According to an article in the Wall Street journal, Saturday-Sunday, January 8-9, 2011 (Review, page C3):
In the past, foreign governments have rushed to install the latest version of Microsoft Office or Google’s Chrome browser because it was hard to imagine that Washington would tinker with technology to advance its strategic interests. But just a few weeks before Mr. Putin publicly endorsed open-source software, FBI Director Robert Mueller toured Silicon Valley’s leading companies to ask their CEO’s to build back doors into their software, making it easier for American law enforcement and intelligence gathering agencies to eavesdrop on online conversations. The very possibility of such talks is likely to force foreign governments to reconsider their dependence on American technology.
Half a decade ago I remember France jettisoned 50,000 Windows computers and replaced them with Mandrake Linux. China has of late been often in the news due to their isolationist / control policy concerning Internet use, to the point there are sometimes references to “The Great Fire Wall of China”. The WSJ article also observed:
… more governments are likely to start designating Internet services as a strategic industry, with foreign firms precluded from competing in politically sensitive niches.
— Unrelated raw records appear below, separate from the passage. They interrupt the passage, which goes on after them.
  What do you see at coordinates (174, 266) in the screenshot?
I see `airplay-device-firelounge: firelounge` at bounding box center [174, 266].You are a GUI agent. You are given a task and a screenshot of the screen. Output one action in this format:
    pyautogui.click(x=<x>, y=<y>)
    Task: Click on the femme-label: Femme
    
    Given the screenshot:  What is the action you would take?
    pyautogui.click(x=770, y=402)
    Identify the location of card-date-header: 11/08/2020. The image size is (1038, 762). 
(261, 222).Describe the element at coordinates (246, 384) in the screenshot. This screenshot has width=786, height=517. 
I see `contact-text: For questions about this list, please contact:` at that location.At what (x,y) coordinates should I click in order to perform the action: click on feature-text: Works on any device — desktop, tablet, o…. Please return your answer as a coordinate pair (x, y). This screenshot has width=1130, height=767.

The article mentions that Turkey is already considering a ‘national search engine’ and a ‘national email system’ and that Russia, China, and Iran have similar ongoing discussions. Remember the fight between Google and China last year, and the situation between Iran and RIM when Iran demanded the ability to read all Blackberry emails. The article says India, Saudi Arabia, and the United Arab Emirates made similar demands on RIM last year.
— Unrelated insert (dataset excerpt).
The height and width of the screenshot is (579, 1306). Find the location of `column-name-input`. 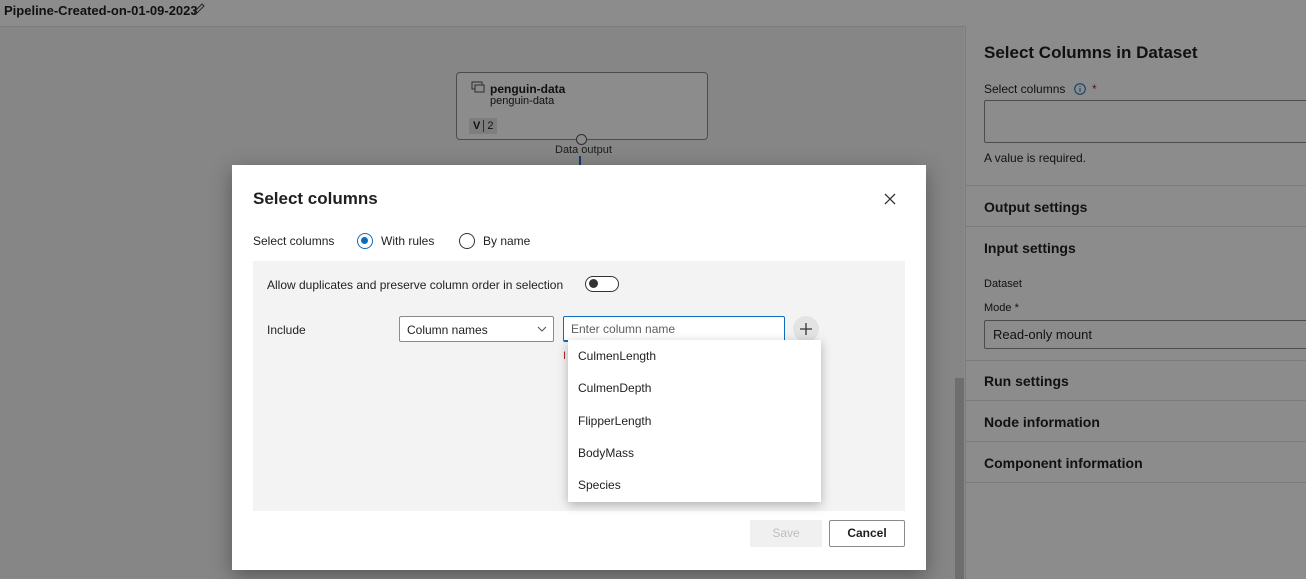

column-name-input is located at coordinates (674, 329).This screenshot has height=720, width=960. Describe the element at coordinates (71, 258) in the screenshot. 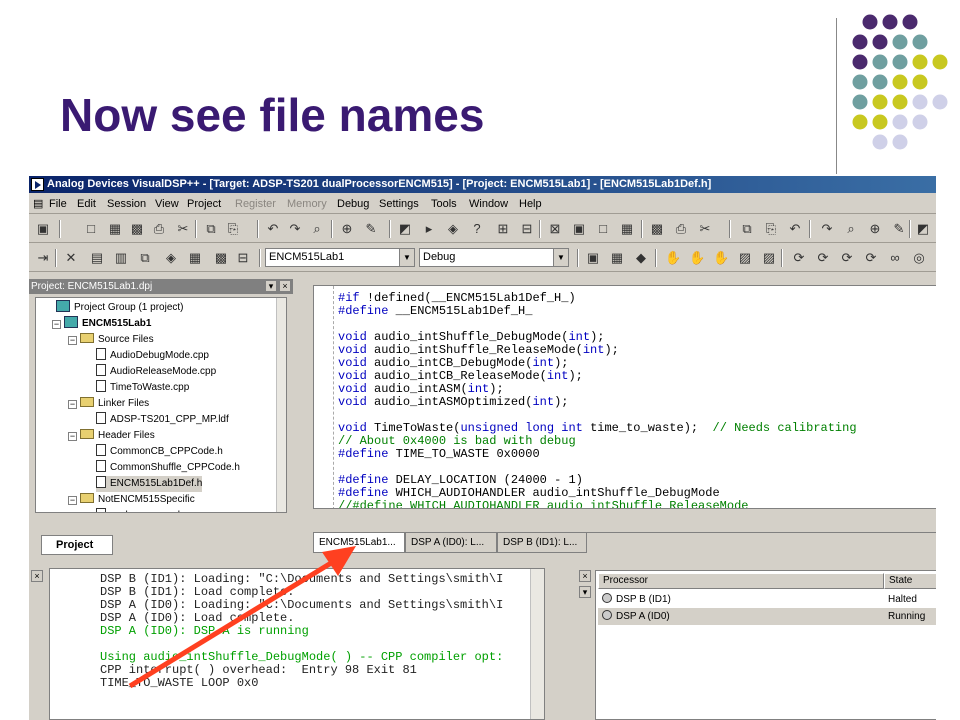

I see `toolbar-button-icon: ✕` at that location.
And so the mechanism that is propelling open-source software into global dominance may not be technical superiority, or freedom, or even an elitist attitude: the driving force may simply be the lust for power and control, or paranoia about what someone else could do, or perhaps just reasonable caution.
And that necessitates another very important point for American Security — more important to our national security than making teenage girls submit to having their thighs caressed by a guard who says they ‘might have something under their dress’ as a condition of being allowed to fly home for the holidays: Microsoft is the largest employer of non-American H-1B visa programmers in the US — often from Asian countries who are our rivals. Can we Americans be absolutely positive that none of those 5,000 plus foreigners added their own countries’ little back doors, for their own purposes? I doubt that there is really any way that anyone can know with absolute safety. If you doubt this could happen, remember the Department of Homeland Security has already been compromised by a root kit hidden on Sony music CDs: one employee played one music CD in his computer, and the root kit spread through out the one place in America that is supposed to be the very most secure.
We had better spend our time and money fixing that problem first — a terrorist back door leaking our nation’s top security information via Microsoft Windows will hurt us far worse than a little school girl who just wants to get home from university.